EP1356452A1

EP1356452A1 - Voice-controlled televison set and operating method thereof

Info

Publication number: EP1356452A1
Application number: EP01272945A
Authority: EP
Inventors: Woo-Jin 106-803 Han-bo SONG; Won-Chul 106-803 Han-bo SONG
Original assignee: Cho Mi-Hwa
Priority date: 2000-12-29
Filing date: 2001-12-21
Publication date: 2003-10-29
Also published as: KR20020058116A; US20020176566A1; EP1356452A4; CN1397062A; JP2004517364A; WO2002054382A1

Abstract

A device and method of eliminating the interference of the voice command with the sound from the speaker, thereby improving the success rate of speech recognition even in the presence of the direct and echoed sound.The present invention comprises a device producing an estimated signal representing the interfered sound at a microphone, and acquiring an interference-free signal by subtracting the estimated interfering signal from the interfered signal while minimizing the error signal.

Description

TITLE OF INVENTION VOICE-CONTROLLED TELEVISION SET AND OPERATING METHOD THEREOF

FIELD OF THE INVENTION The present invention is related to a voice -controlled television set and operating method thereof, and more particularly to a technique of eliminating the interference between the voice command signal and the direct and echoed sound from the television speaker.

BACKGROUND OF THE INVENTION

Recently, a great deal of research work has been focused on the development of a means to simplify the interface between the user and the machine .

The wireless remote control unit is currently the most commonly used tool for implementing a television set and human interface. However, a simpler and more natural interface between human being and the television set would be human speech.

A voice -recognition television set recognizes the human speech command for the control of power on/off, channel switching, and volume control, screen adjustment, etc. The related art is disclosed in the United States Patent No. 6,119,088 and Japanese Patent No. 5 , 289, 690.

The prior art, however, has a limit for a practical use as a voice-recognition device because of the interference problem at a microphone between the voice command and the background sound originated from the bounced wave in the room as well as the sound directly from the speaker.

As a consequence of the above-mentioned strong interference between the voice command and the sound from the sound speaker, the voice- recognition rate of the voice commands tends to be poor .

BRIEF SUMMARY OF THE INVENTION The present invention is directed to a voice-recognition device and method for a successful recognition of voice commands even in the presence of the direct and echoed sound from the sound speaker.

In accordance with an embodiment of the present invention, a method and device of eliminating the interference for the clear recognition of speech commands at a microphone are provided.

BRIEF DESCRIPTION OF THE DRAWINGS

The invention is pointed out with particularity in the appended claims. However, other features of the invention will become more apparent and the invention will be best understood by referring to the following detailed description in conjunction with the accompanying drawings in which:

FIG.l is a schematic diagram illustrating an embodiment of a voice- recognition television set having an internal or an external microphone .
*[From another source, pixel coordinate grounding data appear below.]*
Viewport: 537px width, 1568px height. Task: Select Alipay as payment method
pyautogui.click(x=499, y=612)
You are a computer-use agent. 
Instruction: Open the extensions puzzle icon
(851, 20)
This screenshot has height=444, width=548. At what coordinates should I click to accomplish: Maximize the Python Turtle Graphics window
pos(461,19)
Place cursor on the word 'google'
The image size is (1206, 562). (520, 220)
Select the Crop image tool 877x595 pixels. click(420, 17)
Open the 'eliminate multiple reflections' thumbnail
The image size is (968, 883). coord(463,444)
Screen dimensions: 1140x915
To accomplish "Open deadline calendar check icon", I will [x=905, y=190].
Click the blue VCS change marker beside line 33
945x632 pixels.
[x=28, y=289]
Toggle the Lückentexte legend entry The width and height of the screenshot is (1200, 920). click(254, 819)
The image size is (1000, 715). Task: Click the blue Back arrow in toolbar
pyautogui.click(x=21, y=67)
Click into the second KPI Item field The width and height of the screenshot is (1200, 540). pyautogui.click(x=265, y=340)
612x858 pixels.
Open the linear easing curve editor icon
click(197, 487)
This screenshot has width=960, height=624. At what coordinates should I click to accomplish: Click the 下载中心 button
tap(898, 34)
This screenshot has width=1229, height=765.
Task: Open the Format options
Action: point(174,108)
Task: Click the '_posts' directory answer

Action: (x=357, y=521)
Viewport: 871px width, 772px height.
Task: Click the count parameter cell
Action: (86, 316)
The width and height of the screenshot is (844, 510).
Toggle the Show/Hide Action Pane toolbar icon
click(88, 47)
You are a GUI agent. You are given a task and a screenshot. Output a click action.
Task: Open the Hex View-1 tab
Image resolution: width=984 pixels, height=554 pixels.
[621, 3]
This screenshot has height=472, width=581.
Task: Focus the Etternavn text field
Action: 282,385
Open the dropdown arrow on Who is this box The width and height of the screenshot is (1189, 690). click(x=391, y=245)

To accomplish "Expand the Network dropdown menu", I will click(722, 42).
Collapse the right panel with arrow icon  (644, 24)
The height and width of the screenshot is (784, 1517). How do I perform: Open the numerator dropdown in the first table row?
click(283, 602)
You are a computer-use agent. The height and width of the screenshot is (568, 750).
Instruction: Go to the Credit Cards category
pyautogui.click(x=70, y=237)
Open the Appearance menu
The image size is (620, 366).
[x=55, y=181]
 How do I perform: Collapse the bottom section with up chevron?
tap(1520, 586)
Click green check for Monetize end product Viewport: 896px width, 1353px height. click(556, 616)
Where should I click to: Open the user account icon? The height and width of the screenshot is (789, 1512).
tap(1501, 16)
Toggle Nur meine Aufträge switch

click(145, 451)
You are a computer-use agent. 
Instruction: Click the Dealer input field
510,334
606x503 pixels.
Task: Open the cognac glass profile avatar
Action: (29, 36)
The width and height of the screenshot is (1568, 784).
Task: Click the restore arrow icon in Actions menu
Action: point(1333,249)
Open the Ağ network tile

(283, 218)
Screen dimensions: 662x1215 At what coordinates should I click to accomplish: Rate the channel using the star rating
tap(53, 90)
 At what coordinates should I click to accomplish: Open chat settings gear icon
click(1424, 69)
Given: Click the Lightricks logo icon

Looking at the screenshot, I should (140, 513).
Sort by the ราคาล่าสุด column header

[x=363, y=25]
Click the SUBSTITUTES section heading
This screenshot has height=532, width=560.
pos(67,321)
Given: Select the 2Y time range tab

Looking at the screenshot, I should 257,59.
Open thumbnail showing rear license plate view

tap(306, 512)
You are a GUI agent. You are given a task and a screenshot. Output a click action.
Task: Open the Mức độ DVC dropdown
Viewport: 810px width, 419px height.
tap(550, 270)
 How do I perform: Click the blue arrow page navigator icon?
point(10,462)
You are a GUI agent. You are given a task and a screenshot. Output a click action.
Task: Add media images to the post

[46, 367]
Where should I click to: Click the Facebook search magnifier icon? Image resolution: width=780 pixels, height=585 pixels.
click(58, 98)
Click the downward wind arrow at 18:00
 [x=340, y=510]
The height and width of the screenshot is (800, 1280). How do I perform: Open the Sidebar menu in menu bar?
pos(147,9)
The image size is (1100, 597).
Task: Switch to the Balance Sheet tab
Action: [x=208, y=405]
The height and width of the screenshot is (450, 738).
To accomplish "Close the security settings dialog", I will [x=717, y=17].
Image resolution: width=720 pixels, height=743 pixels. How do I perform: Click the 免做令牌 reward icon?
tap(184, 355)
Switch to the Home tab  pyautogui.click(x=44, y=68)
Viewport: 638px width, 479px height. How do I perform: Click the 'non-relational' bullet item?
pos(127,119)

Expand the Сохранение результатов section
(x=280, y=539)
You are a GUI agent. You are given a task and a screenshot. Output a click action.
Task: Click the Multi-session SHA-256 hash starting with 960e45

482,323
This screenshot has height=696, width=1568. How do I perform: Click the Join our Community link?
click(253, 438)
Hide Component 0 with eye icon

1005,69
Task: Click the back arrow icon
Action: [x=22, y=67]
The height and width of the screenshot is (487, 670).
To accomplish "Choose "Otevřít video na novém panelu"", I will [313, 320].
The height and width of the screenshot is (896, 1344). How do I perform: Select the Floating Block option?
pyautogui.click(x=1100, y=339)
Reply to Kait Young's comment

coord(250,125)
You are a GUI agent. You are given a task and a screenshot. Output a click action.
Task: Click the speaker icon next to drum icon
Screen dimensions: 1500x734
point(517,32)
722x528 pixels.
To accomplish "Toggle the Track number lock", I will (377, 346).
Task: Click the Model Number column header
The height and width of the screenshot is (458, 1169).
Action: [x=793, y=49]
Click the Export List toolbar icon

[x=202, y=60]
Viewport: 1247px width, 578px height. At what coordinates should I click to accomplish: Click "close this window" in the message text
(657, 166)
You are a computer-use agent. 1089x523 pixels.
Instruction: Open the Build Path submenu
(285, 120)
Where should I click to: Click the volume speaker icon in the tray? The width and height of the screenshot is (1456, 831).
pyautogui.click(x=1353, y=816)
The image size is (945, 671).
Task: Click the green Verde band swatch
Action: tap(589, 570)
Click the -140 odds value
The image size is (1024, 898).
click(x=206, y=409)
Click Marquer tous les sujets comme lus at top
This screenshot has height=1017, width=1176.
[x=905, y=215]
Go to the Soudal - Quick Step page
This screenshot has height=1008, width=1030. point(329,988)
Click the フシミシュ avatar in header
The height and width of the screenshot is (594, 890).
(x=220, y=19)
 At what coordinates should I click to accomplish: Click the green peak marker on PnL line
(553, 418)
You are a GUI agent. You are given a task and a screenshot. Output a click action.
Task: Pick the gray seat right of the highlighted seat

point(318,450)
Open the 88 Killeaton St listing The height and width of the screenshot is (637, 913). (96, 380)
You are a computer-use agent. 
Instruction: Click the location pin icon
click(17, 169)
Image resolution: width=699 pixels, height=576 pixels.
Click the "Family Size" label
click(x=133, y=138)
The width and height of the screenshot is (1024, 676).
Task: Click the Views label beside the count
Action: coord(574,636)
FIG.2 is a schematic diagram illustrating a functional block for eliminating the interference between the voice command and the direct and echoed sound from the speaker.

FIG.3 is a schematic block diagram of a device for eliminating the interference at the microphone in accordance with the present invention .

FIG.4 is a schematic diagram illustrating an embodiment of an adaptive digital tapped-delay line filter with varying weighting coefficient in accordance with the present invention.

FIG.5 is a schematic diagram illustrating an embodiment of a coefficient generator for an adaptive digital tapped-delay line filter in accordance with the present invention .

DETAILED DESCRIPTION OF THE PREFERRED EMBODIMENT

OF THE INVENTION

The present invention will now be described more fully hereinafter with reference to the accompanying drawings, in which preferred embodiments of the invention are shown.

This invention may, however, be embodied in different forms and should not be construed as limited to the embodiments set forth herein.

Rather, these embodiments are provided so that this disclosure will be thorough and complete, and will fully convey the scope of the invention to those skilled in the art.

Referring to FIG.l, either the external microphone 10 or the internal microphone 20 can be installed for receiving the voice command, i.e. power on/off, channel switching, screen adjustment, and volume control.

In particular, the sound directly from the left 30 and right 31 speakers as well as the echoed sound in the room is added to the voice command and then applied to the microphone 10 and 20.

In this case, the present invention has a feature in that the television set 32 comprises a device of extracting the voice command from the interfered sound.

The interfered sound signals at the microphone 10, 20 can be considered to be the sum of the sound from the speaker and the echoed sound that has experienced the attenuation, delay, and phase change.

Let s(t) be the sound directly from the speaker, then the interfered signal x(t) at the microphone can be described as follows.

x(t) = αjslt-t + ₂s(t-t₂) + o₃s ( t - 1₃ ) + • ^{• •} 1) Here, a , a₂ , ₃ , • - • represent the attenuation and phase change according to the propagation path, and t_1# t₂, t₃, ^{• • •} represent delay t ime .

Referring to FIG.2, an interference- eliminating device 60 in accordance with the present invention extracts the signal s(t) , which drives the speaker 31 and 32, and then accurately estimates interference signal x(t) .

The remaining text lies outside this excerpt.